The Buckingham Palace spokesman also criticized how preparations for Diana’s funeral were depicted in the historical drama. He recalled that it was Diana’s brother Charles Spencer who decided that the princess should have a public ceremony, not the Queen.

“I was in charge and media arrangements for that week,” he said. “Spencer thought that because Diana was a public figure, because she was very popular and people adored her, that it should be something handled by the royal family to make it a public event rather than a private family event.”

Another inconsistency he noted was that Prince William did not go missing for 14 hours at Balmoral Castle after learning of his mother’s death. Although, he did say that the princes did go for walks after Diana’s death to deal with their grief.
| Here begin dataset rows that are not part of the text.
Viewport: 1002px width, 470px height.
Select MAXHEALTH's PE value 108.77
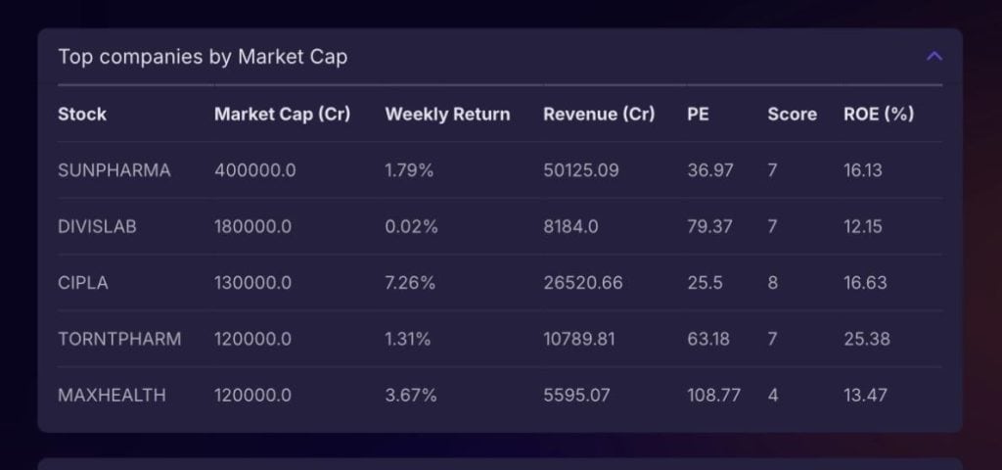tap(713, 396)
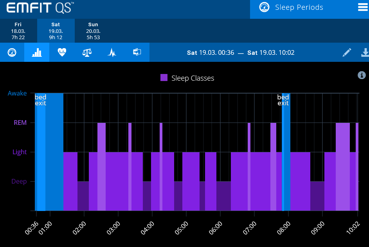
Task: Open the sleep summary gauge view
Action: pos(12,52)
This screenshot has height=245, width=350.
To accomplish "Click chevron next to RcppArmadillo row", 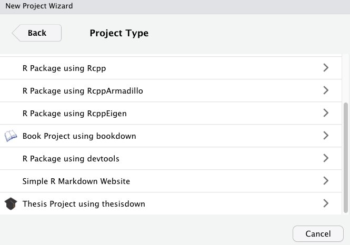I will pyautogui.click(x=326, y=90).
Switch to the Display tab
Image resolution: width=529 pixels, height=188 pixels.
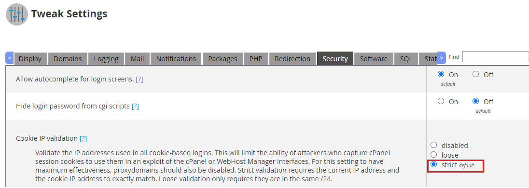click(x=30, y=59)
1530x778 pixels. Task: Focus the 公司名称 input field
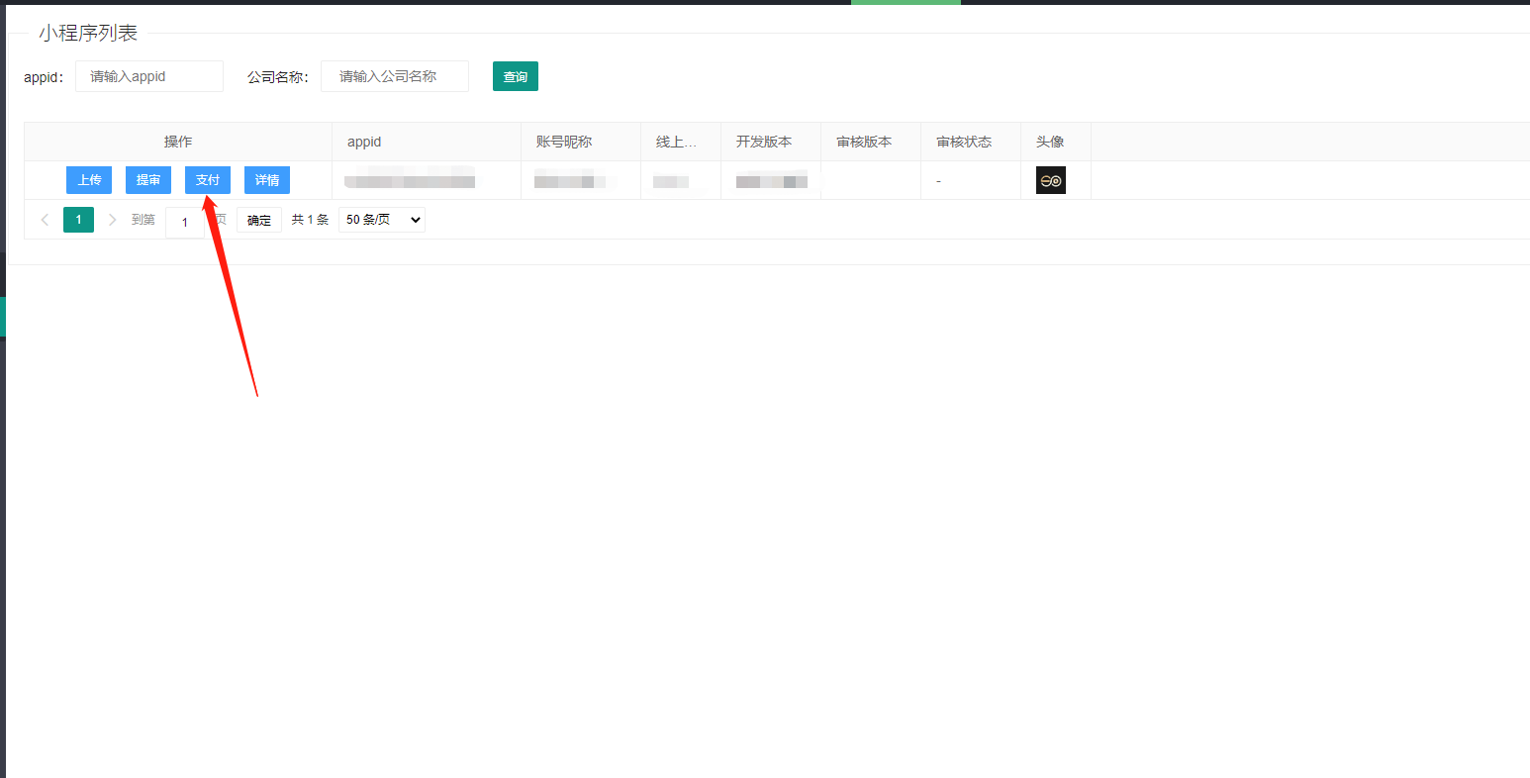coord(395,76)
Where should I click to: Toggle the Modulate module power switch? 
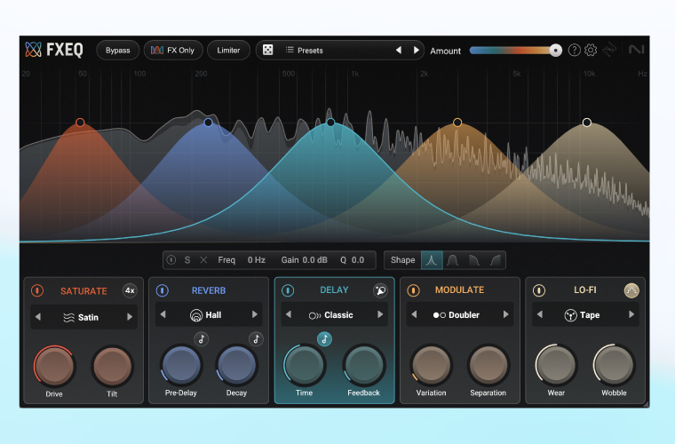[414, 290]
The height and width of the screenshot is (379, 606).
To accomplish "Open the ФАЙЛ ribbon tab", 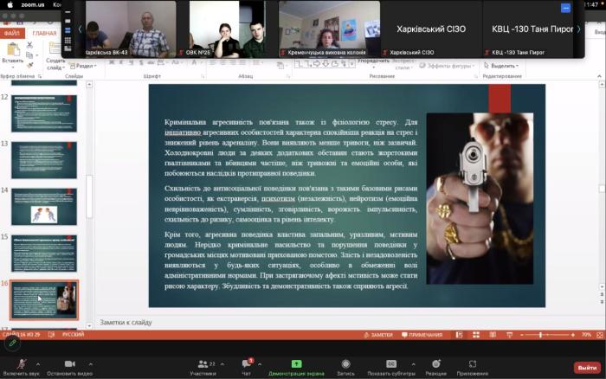I will [12, 34].
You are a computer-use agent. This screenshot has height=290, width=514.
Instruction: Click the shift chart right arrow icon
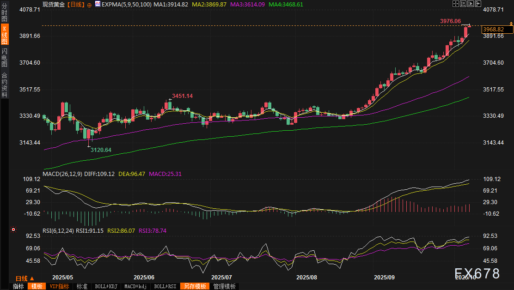pos(478,4)

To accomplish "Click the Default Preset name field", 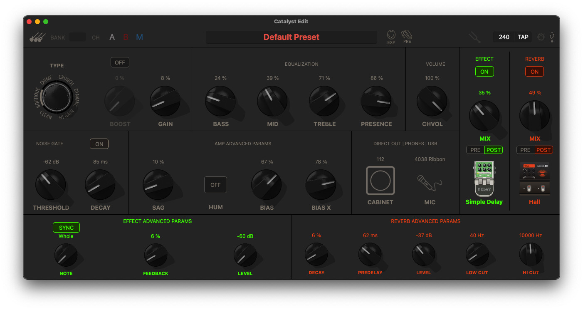I will (291, 37).
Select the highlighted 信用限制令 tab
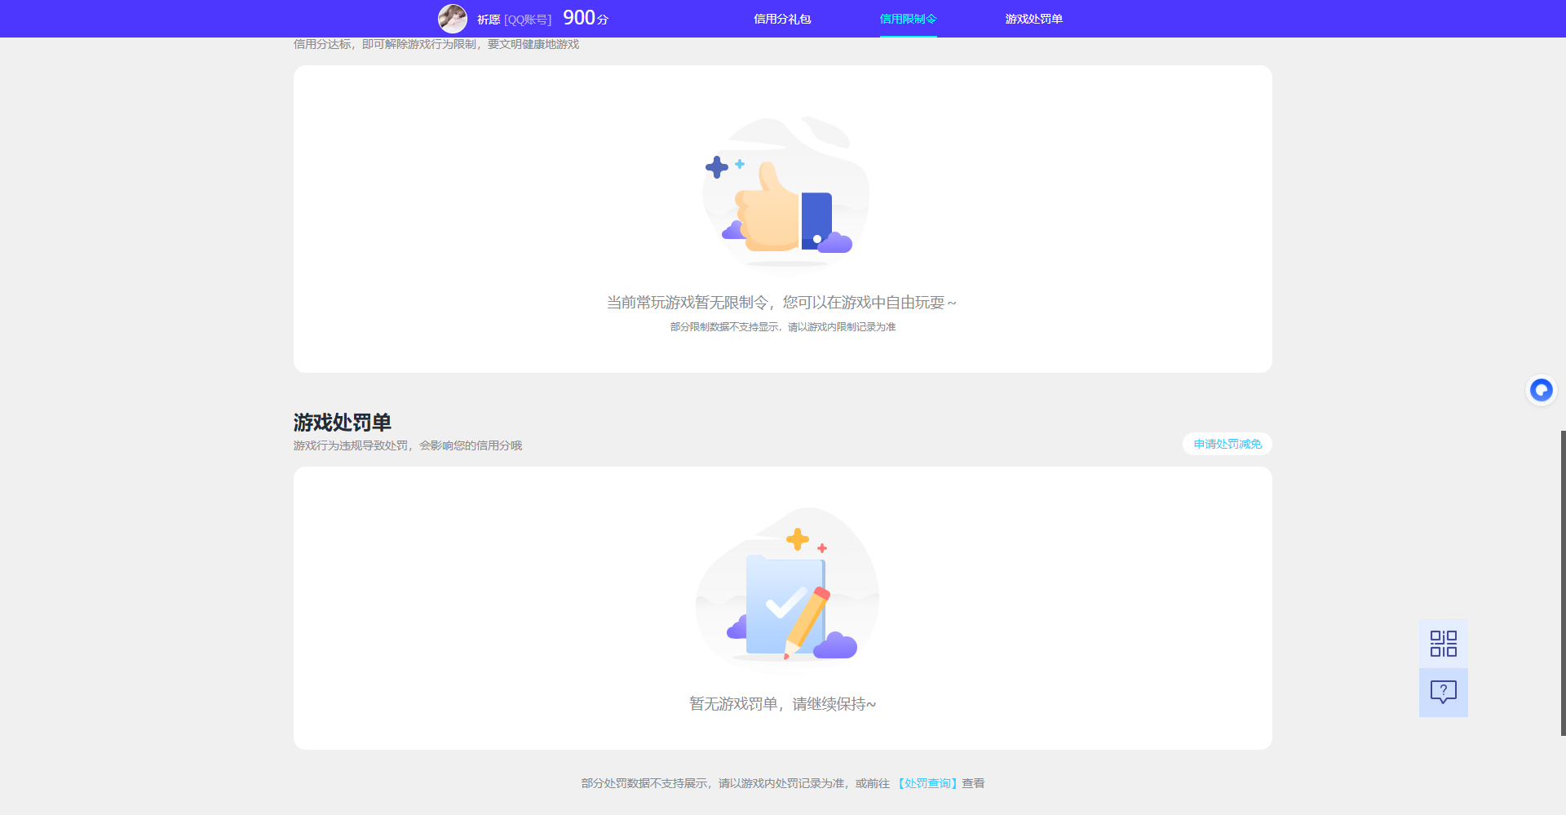Screen dimensions: 1566x815 [x=908, y=18]
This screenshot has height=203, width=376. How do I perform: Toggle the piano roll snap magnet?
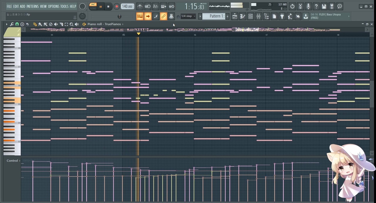[17, 24]
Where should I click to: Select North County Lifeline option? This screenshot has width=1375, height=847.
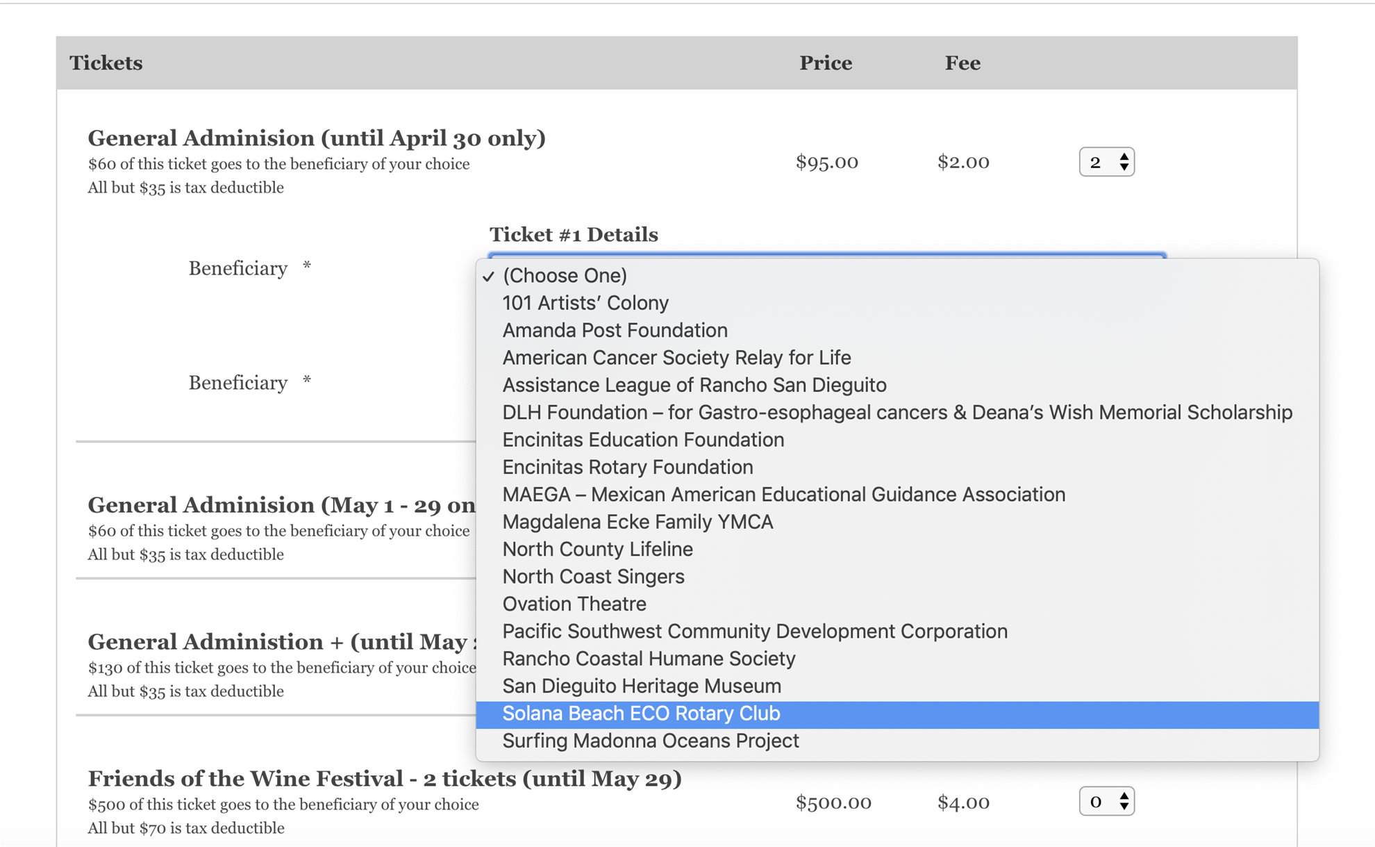597,550
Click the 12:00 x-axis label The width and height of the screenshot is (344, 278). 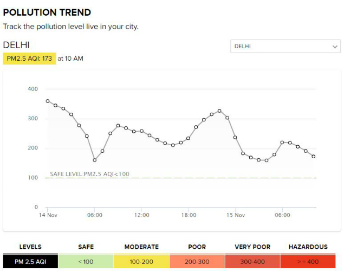(x=142, y=215)
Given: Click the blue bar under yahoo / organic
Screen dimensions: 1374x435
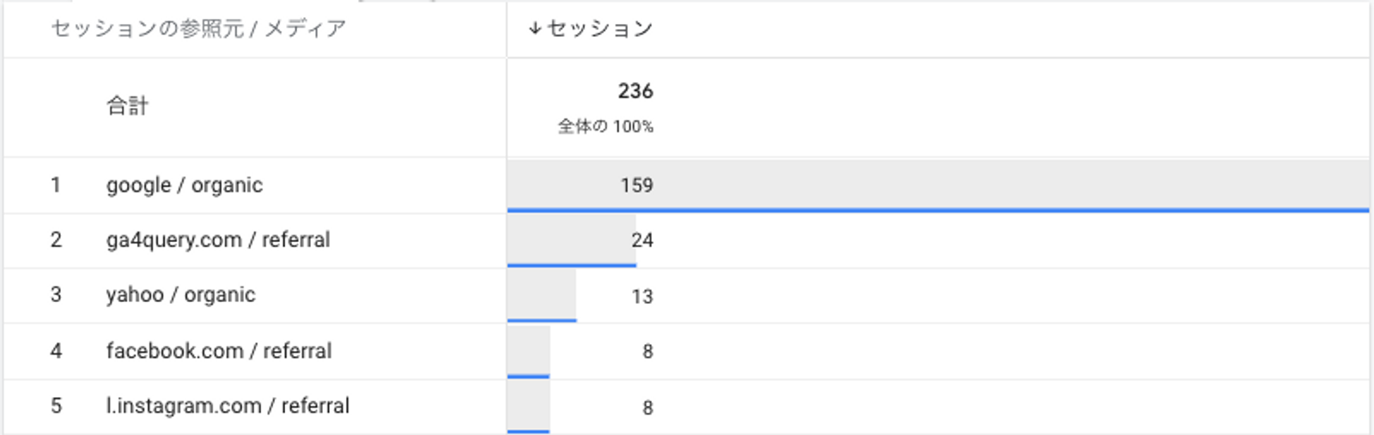Looking at the screenshot, I should (542, 320).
Arbiter’s comments come after the show’s producers told Deadline earlier this year that they approached the events of Diana’s death with “enormous sensitivity.” “The show might be big and noisy, but we’re not,” said executive producer Suzanne Mackie. “We’re thoughtful people and we’re sensitive people. There were very careful, long conversations about how we were going to do it.”

Morgan, who has written every episode of the series, has acknowledged in the past that The Crown intertwines “acts of imagination” with real-life events, according to Deadline, so it’s not going to be 100% accurate.

The anticipated release comes more than a year after the death of Her Majesty, the longest-reigning monarch in Britain's history. Morgan described the series as a “love letter” to the late 96-year-old monarch.

Morgan previously told Variety that he was compelled to change the direction of the final season after the Queen’s passing. "We'd all been through the experience of the funeral,” he said in the interview. “So because of how deeply everybody will have felt that, I had to try and find a way in which the final episode dealt with the character’s death, even though she hadn’t died yet.”